8.  Ele não podia fechar-se num mutismo e num isolamento estéril. Não podia ficar ruminando amargura.  Deus o esperava. Foi convidado a empreender uma última passagem. Teve de despojar-se de sua obra pessoal para, no dizer de  Leclerc, tornar-se ele mesmo obra de Deus. Foi convidado pelo Senhor a não se perturbar. A Ordem e a obra eram do Senhor. “Francisco entendeu a exortação. E, como Abraão acreditou na Palavra,  lançou no coração de Deus toda preocupação: Deus é , isto basta! Então, o coração de Francisco, abismando-se na adoração, tornou-se leve. Leve como a cotovia dos campos. Podia de novo expandir-se a céu aberto. Havia recuperado a alegria e o canto. Havia compreendido que a paz do coração é a forma suprema da pobreza” (p. 68).
9. E aí estamos nós no tempo dos redimensionamentos, da refundação, da busca de caminhos novos que possam ser abertos pelo Espírito. Nos tempos de nossos primeiros entusiasmos quisemos (e continuamos a querer) ser do Senhor e fazer de nossa vida uma existência de serviço para os irmãos, na simplicidade de nossa vida fraterna e nas andanças missionárias, tentando dizer, pelo  exemplo e pela palavra,  que o Amor precisa ser amado..  Mas tudo muda. Muda o modo de fazer pastoral. As igrejas se esvaziam. Nossas obras, há tempos atrás tão necessárias para a evangelização, tornaram-se pesadas, vazias e inúteis. Monstros, elefantes brancos! Desfazer-se delas? Custa. A própria vida religiosa  conhece passagens. José  Arregui, OFM, num artigo provocador, publicado na revista espanhola Lumen (2002), escreve: “Creio que é preciso desdramatizar radicalmente a escassez ou ausência de novas vocações: o reino de Deus, o sonho de Deus de um mundo mais feliz, não depende que nossas casas, obras e congregações perdurem. É necessário ir mais adiante e ter a coragem de encarar até mesmo a falta de vocações como um sinal do reino.  Não será uma voz do Espírito, um sinal  do Espírito criador, o espírito de Pentecostes, cheio de imaginação e novidade?   O futuro do Espírito é vida, e a vida é uma novidade permanente.  A vida se sobrepõe à morte quando sabemos aceitar a morte de tudo o que não é vivo, vital, vivificador. É preciso aprender a morrer para aprender a viver, não querer aferrar-se à vida que se vai, não querer reter o tempo, não aferrar-se ao nosso próprio passado. O futuro é a novidade de Deus, a imaginação do Espírito” (Ante el futuro de la vida religiosa, p. 206-207).  Trata-se novamente do tema da passagem. Passagem-páscoa em nossa vida pessoal franciscana e páscoa das atividades, das obras, do peso daquilo que nos impede de sermos transparências do mundo que se chama reino.

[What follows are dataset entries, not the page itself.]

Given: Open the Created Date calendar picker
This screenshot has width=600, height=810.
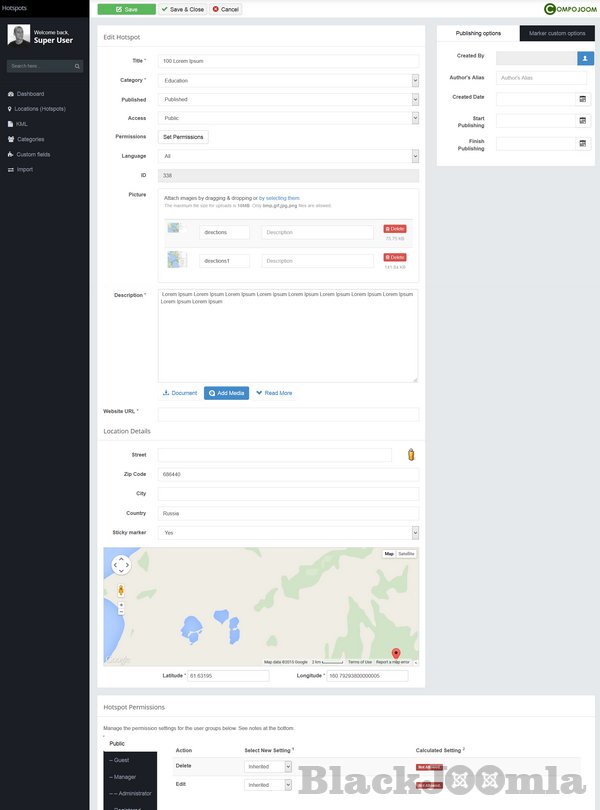Looking at the screenshot, I should pos(583,99).
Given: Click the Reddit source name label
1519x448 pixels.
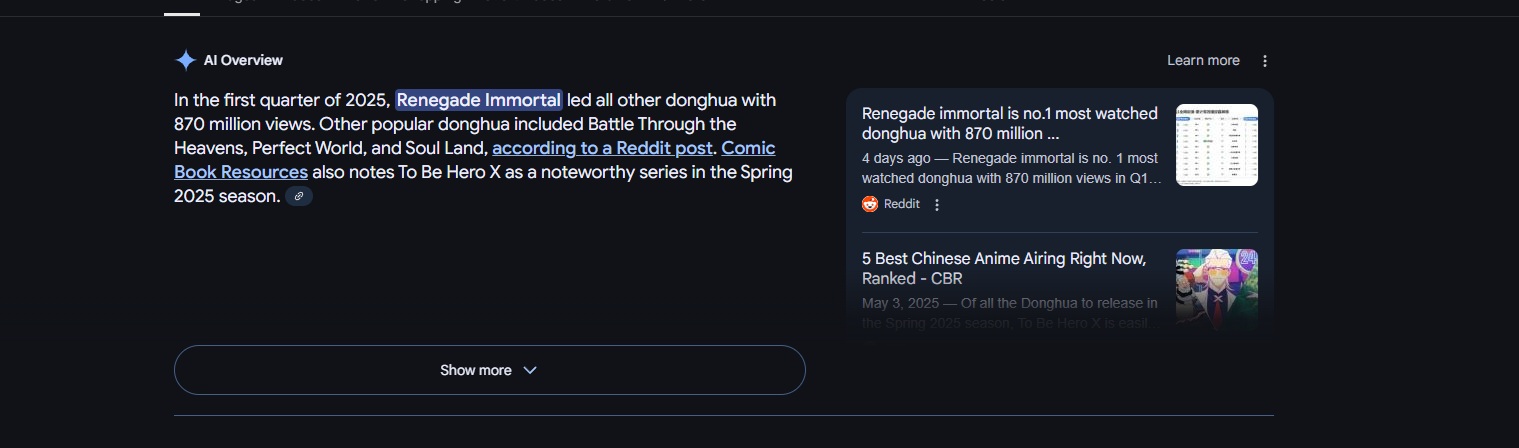Looking at the screenshot, I should pyautogui.click(x=902, y=204).
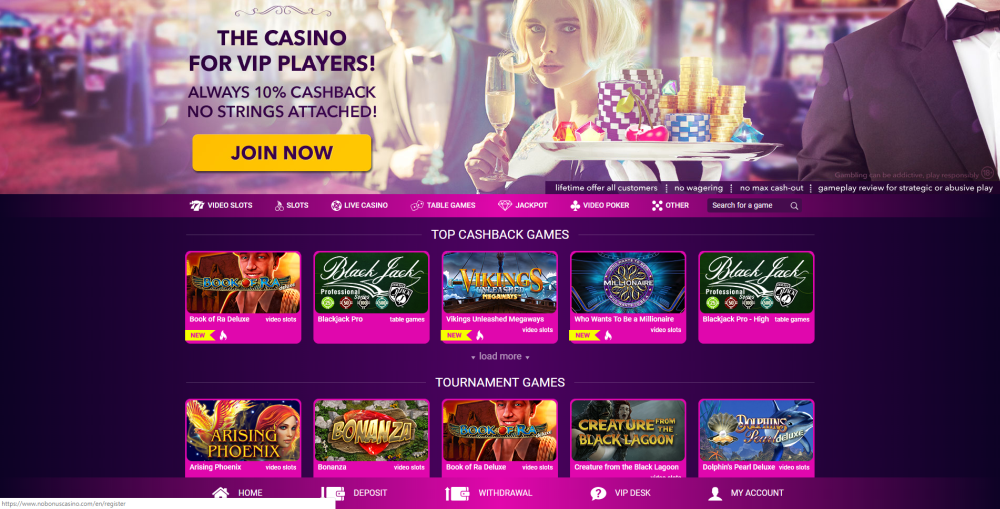Screen dimensions: 1000x509
Task: Open the Video Slots category
Action: (x=221, y=205)
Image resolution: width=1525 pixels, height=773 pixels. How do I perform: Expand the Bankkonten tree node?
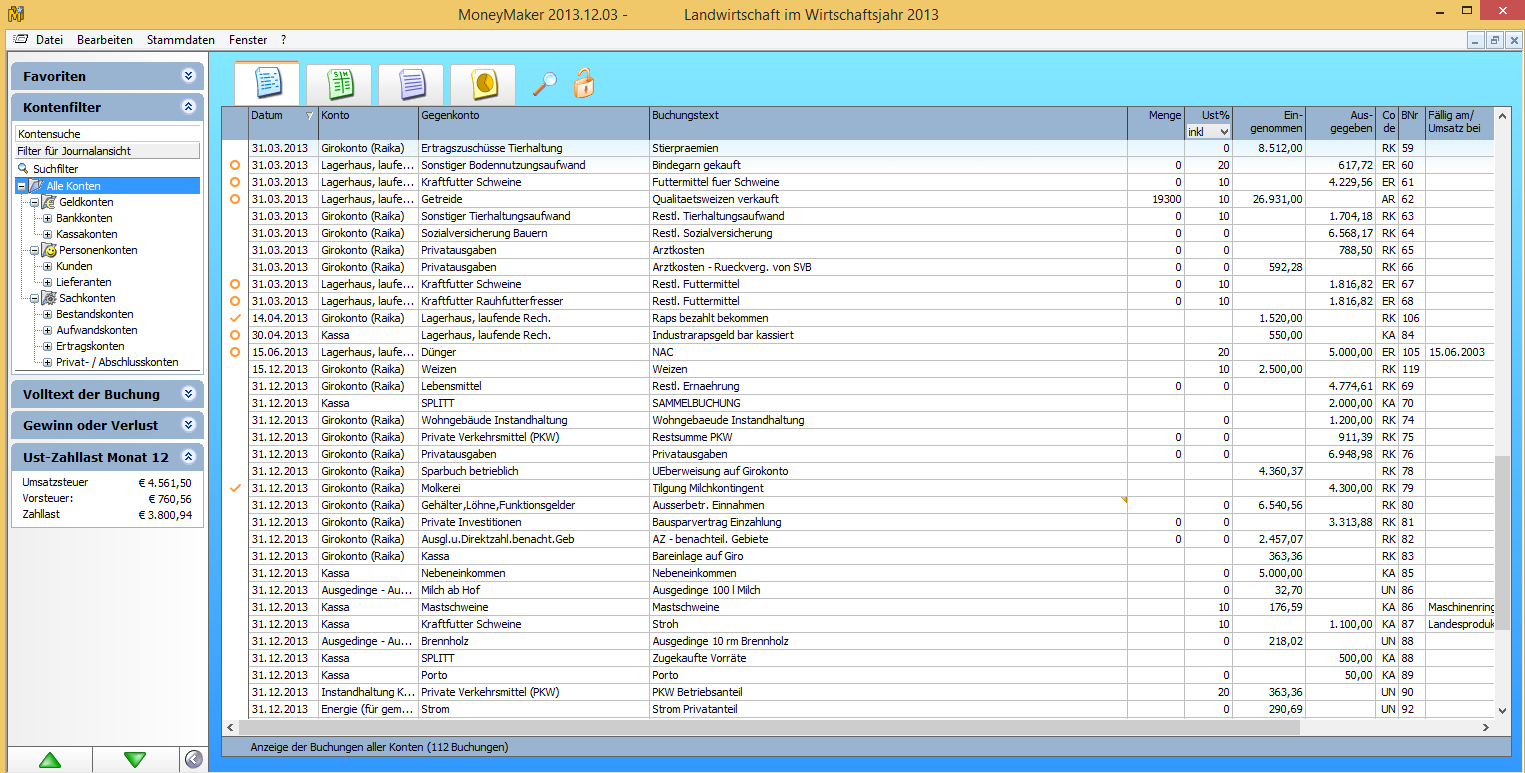click(x=47, y=218)
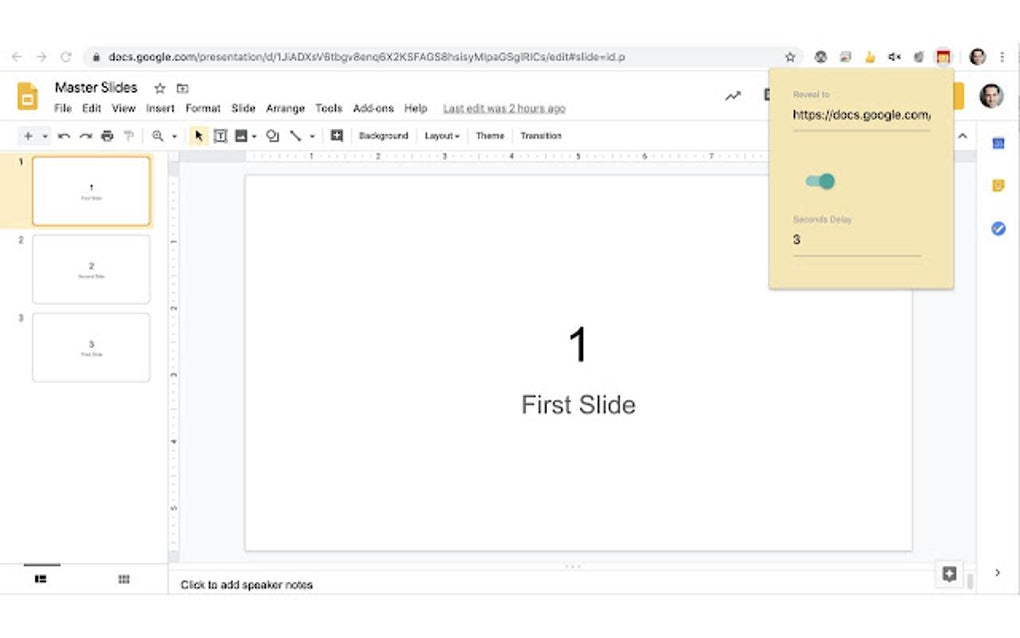Toggle the reveal extension switch

pos(820,180)
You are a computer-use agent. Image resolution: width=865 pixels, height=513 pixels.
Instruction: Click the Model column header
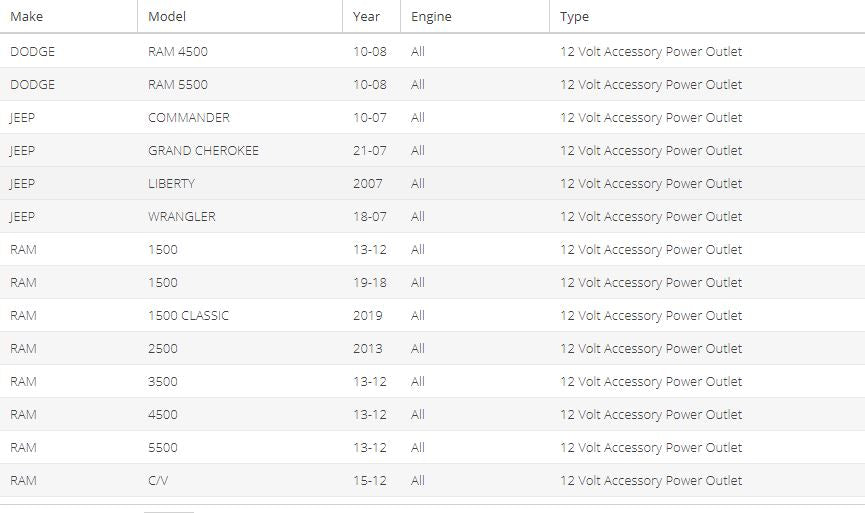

10. Importante viver em profundidade. Viver em  profundidade não significa agir freneticamente ad extra nem inventar coisas demais ad intra.  Nossas instituições andam estressadas.  Projetos, programas, encontros de revitalização, reuniões e reuniões, papéis, por vezes muitos papéis. Não podemos desanimar. Necessário reavivar a brasa, a chama. Mais importante é infundir ânimo àqueles que estão com mais de sessenta e espiam o futuro da Ordem com certa reticência. Será fundamental aceitar pascalmente nossa pobreza. Importante será aceitar nossa pobreza, nossos equívocos, nossas perdas. Nessa situação é possível viver com alegria, com dignidade.  Arregui afirma: “Realismo não significa desânimo(...) É possível morrer com confiança e essa, talvez, seja a máxima fecundidade evangélica.  Se vivermos com esse realismo confiante, podesemos, mesmo sendo poucos e idosos e sem fazer nada de especial,  constituir pequenas células de busca e de esperança viva” (p.210).
11. Ignace-Etienne Motte e Gérard Hégo escreveram um livro que fez história e continua atual: A Páscoa de São  Francisco (Ed. Franciscana de Braga). Na conclusão, os autores afirmam que Francisco leva a lógica pascal  do Evangelho até últimas consequências. “Quem é apenas peregrino e forasteiro neste mundo, deve necessariamente  desprender-se efetivamente de todos os bens do mundo: daí o primado da pobreza.  Esta é a contribuição principal da espiritualidade franciscana à espiritualidade cristã. Coube a São Francisco descobri-la e trazê-la à plena luz.  Não o fez através da especulação, pois não era teólogo; fê-lo pela experiência vivida. Peregrino e estrangeiro  neste mundo, conduzido pelo Senhor para a Terra Prometida, a Terra dos Vivos, o Reino dos céus; assim, pode resumir-se a lição de sua vida. Possivelmente ninguém antes dele teria compreendido o Mistério da Páscoa, realizando-o de maneira concreta pela vida de pobreza: a pobreza franciscana é, antes de tudo, uma atitude religiosa que se explica  em grande parte pela mística da Páscoa, a Páscoa de Moisés e a Páscoa de Jesus, morto e ressuscitado e elevado ao Reino dos céus (p.203-204).
 12. Sim, somos homens e mulheres da Páscoa.  Não nos fixamos em nada, a não ser no Senhor que nesses tempos anda pedindo que caminhemos para frente, mesmo na forte e densa neblina.  Está claro: não podemos entrar nessa dança de andar de um lado para o outro, dando a impressão de que estamos renovando não sei o quê.  Visitar nossas origens, soprar as brasas,  viver unidos em nossas casas, deixar que o Senhor nos mostre caminho, deixar que nosso coração bata com as batidas do coração de Deus e não com o frenesi barulhento de um mundo, de um espírito do mundo, que anda querendo que deixemos a trilha da Terra Prometida.
13. “Volta, Pai São Francisco, ao teu trabalho de encher a terra com a paz do Reino de Deus!  Mas se não voltas, então espera-me, ó Pai, espera-me que também me quero partir contigo” ( O Poverello...p. 494).
14. Depois de tudo o que foi dito e refletido nessas linhas, me veio uma ideia não tão absurda.  Francisco, que primeiro recebeu o nome de João dado pela mãe, depois de Francesco, o francezinho, dado pelo pai  Bernardone, na realidade  foi construindo uma vida que se transformou no homem das passagens, da Páscoa, e deveria se chamar  Frei Pascoal.